Data items

>>>

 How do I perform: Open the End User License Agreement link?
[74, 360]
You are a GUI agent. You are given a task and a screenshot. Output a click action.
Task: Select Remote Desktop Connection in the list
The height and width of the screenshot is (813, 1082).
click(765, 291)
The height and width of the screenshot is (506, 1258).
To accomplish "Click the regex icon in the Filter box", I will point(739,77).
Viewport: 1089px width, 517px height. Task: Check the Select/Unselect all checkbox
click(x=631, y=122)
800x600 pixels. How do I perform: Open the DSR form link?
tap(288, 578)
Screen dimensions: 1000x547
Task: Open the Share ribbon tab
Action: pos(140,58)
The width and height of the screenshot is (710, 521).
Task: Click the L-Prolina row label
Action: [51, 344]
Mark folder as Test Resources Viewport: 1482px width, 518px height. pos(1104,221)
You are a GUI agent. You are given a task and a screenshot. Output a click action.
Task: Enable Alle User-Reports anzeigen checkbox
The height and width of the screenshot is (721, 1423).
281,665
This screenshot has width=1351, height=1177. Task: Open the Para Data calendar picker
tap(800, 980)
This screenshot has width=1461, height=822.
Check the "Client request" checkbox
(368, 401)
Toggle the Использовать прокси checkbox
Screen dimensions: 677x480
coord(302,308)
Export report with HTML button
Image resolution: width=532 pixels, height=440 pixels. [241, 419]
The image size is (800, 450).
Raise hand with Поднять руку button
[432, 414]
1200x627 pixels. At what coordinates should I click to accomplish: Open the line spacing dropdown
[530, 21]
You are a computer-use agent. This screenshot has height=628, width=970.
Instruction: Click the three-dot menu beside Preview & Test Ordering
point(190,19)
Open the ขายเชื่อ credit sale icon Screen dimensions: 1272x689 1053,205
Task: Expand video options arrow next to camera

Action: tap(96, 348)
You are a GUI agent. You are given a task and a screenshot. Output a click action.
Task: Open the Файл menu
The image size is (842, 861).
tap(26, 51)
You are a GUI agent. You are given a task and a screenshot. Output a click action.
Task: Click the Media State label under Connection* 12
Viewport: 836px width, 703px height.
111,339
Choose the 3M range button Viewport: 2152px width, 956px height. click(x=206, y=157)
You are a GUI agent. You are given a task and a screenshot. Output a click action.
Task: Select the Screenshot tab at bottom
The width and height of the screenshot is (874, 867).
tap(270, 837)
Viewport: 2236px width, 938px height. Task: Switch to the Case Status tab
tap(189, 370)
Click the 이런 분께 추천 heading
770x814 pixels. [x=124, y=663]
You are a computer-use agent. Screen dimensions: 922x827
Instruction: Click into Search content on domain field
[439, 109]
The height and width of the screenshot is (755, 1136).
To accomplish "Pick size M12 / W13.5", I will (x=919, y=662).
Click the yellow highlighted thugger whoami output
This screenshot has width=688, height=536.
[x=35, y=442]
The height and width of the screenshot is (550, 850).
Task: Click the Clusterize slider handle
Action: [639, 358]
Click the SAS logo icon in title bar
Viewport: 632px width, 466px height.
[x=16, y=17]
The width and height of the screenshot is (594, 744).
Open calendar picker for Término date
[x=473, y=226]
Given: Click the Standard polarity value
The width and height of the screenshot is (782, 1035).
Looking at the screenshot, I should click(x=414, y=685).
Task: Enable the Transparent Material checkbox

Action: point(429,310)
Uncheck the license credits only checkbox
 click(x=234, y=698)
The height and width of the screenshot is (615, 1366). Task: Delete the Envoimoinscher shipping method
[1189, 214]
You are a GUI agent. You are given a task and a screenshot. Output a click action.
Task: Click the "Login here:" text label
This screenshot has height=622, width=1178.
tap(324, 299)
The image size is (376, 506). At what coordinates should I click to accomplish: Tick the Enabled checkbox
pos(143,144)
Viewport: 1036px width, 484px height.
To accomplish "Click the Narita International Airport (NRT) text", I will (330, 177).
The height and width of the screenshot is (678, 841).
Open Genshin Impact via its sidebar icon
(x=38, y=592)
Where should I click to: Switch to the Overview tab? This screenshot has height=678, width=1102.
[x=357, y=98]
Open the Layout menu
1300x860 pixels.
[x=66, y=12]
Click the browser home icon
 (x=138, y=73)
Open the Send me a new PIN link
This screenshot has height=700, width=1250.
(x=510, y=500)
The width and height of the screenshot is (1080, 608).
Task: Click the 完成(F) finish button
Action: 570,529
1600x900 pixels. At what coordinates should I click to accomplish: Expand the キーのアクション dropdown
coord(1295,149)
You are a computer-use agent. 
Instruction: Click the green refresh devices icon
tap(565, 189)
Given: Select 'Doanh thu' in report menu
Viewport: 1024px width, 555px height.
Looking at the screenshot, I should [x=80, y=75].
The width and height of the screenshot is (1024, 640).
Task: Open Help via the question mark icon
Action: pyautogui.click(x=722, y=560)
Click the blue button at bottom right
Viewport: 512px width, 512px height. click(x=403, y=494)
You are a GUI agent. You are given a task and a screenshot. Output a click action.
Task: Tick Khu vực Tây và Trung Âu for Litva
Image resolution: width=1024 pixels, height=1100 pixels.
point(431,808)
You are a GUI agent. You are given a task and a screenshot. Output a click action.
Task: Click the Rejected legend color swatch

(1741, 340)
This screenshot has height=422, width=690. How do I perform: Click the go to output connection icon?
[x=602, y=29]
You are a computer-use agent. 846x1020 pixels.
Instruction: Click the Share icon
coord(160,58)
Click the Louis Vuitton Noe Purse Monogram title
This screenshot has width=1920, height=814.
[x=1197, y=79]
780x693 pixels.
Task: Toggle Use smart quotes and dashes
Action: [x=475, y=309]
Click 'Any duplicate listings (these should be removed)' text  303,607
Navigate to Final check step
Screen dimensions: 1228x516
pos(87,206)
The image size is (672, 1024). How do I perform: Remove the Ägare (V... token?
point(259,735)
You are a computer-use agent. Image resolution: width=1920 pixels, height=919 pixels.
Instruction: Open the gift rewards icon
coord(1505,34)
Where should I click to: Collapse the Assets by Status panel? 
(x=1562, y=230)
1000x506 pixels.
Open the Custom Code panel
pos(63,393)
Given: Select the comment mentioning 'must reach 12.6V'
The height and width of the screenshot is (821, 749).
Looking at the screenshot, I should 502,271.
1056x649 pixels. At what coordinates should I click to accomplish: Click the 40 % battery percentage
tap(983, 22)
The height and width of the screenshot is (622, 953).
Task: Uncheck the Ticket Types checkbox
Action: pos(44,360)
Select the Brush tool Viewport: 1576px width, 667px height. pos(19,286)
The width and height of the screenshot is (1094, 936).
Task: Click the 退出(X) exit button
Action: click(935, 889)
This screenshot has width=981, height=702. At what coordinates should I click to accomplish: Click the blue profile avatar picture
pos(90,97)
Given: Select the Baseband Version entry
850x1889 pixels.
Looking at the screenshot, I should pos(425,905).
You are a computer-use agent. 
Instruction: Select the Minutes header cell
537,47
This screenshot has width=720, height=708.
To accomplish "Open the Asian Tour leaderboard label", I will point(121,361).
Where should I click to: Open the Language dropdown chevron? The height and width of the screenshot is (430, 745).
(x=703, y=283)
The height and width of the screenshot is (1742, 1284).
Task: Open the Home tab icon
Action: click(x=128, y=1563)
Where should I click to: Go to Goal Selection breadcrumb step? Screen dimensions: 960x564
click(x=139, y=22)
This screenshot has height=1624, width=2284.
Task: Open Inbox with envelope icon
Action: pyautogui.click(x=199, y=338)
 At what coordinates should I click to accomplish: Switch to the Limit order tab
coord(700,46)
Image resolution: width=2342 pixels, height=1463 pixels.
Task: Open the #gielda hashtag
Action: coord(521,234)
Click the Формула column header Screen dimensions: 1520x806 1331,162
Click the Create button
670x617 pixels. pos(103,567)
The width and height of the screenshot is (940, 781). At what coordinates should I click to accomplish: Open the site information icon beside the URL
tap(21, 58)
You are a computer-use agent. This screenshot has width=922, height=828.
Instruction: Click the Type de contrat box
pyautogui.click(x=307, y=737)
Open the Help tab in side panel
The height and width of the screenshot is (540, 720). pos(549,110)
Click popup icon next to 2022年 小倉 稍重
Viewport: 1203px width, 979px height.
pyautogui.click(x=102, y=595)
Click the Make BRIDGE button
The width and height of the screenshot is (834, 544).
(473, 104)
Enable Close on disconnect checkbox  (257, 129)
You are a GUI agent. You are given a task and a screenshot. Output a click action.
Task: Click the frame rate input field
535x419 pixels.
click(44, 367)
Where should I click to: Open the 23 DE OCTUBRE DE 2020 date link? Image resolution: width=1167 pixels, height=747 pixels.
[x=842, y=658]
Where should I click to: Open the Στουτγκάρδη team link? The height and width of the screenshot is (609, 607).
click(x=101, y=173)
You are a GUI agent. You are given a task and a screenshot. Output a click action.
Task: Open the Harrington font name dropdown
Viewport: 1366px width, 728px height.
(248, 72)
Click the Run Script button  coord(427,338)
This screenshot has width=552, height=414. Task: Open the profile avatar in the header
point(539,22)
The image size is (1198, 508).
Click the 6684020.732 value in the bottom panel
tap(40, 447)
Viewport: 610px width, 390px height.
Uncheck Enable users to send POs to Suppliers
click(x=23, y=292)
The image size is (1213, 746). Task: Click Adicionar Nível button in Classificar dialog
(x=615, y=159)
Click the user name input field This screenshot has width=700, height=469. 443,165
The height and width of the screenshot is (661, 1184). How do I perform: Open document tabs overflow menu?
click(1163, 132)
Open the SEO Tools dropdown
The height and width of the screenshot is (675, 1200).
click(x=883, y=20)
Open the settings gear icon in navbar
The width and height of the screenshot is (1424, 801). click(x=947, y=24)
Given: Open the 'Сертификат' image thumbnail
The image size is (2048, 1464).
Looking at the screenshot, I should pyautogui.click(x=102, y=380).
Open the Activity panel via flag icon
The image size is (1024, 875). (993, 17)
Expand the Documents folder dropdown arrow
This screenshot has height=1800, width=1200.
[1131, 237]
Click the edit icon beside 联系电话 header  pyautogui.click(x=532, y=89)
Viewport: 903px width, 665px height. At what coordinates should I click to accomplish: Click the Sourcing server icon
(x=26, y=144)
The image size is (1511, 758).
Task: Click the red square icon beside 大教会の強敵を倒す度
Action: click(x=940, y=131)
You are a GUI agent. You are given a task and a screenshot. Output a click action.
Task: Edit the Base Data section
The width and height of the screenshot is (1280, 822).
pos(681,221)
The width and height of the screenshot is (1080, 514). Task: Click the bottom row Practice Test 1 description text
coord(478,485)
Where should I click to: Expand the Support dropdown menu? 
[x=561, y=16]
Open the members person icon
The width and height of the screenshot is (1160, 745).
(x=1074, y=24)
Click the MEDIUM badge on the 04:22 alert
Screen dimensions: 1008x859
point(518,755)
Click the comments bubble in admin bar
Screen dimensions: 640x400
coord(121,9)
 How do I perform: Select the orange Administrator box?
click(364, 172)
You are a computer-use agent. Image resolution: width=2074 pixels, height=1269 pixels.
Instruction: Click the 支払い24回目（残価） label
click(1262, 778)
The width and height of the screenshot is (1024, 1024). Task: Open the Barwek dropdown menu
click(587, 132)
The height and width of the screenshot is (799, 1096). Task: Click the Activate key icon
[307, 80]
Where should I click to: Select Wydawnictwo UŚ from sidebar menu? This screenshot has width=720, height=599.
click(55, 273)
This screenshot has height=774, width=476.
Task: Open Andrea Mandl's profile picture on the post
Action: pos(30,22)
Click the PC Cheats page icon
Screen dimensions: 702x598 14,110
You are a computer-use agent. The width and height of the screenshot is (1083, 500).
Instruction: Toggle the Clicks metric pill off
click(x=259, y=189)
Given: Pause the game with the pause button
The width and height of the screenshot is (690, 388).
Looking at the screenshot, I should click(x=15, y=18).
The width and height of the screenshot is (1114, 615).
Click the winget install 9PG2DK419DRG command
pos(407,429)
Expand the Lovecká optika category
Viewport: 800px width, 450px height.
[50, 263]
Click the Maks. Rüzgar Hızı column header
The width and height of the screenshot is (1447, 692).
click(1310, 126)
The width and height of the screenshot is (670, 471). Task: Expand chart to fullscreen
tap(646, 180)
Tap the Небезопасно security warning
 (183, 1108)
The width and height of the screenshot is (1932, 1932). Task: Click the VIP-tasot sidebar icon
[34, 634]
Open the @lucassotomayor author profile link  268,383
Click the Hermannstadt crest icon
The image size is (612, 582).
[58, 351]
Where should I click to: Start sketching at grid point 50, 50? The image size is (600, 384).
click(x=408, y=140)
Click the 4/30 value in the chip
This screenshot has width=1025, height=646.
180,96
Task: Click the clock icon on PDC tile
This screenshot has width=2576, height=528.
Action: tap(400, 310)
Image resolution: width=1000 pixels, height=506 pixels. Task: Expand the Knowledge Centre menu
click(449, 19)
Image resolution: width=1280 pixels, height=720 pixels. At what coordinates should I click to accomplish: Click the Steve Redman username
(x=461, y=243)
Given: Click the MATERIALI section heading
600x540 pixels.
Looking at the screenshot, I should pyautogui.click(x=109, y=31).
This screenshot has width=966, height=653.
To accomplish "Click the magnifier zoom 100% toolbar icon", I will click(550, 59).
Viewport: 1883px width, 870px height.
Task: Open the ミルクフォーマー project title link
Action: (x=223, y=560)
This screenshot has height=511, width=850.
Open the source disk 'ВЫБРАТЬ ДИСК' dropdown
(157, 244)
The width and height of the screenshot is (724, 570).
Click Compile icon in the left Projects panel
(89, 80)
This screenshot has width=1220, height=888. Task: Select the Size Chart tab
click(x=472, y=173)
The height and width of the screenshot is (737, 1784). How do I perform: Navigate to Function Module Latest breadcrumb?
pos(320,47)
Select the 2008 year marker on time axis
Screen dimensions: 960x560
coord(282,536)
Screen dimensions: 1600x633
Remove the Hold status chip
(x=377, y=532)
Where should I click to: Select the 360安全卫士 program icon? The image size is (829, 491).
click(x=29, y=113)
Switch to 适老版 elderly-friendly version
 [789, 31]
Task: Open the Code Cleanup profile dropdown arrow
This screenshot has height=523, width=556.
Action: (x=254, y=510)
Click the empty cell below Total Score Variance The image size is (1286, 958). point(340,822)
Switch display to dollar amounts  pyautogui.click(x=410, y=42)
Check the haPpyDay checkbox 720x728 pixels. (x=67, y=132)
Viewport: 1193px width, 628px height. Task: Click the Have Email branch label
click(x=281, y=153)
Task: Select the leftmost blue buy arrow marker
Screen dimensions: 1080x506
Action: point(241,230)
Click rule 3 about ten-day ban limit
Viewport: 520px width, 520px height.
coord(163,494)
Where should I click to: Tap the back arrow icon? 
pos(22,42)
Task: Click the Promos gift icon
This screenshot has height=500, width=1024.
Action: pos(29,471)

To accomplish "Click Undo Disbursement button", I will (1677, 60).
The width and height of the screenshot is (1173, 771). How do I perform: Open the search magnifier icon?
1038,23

<<<

# ASSIGNMENT
Every line above that has the string "computer" needs to be copied.

# ANSWER SECTION
You are a computer-use agent. This screenshot has height=628, width=970.
You are a computer-use agent. Screen dimensions: 922x827
You are a computer-use agent. 
You are a computer-use agent. 846x1020 pixels.
You are a computer-use agent. Image resolution: width=1920 pixels, height=919 pixels.
You are a computer-use agent. 
You are a computer-use agent. This screenshot has width=922, height=828.
You are a computer-use agent. Image resolution: width=2074 pixels, height=1269 pixels.
You are a computer-use agent. The width and height of the screenshot is (1083, 500).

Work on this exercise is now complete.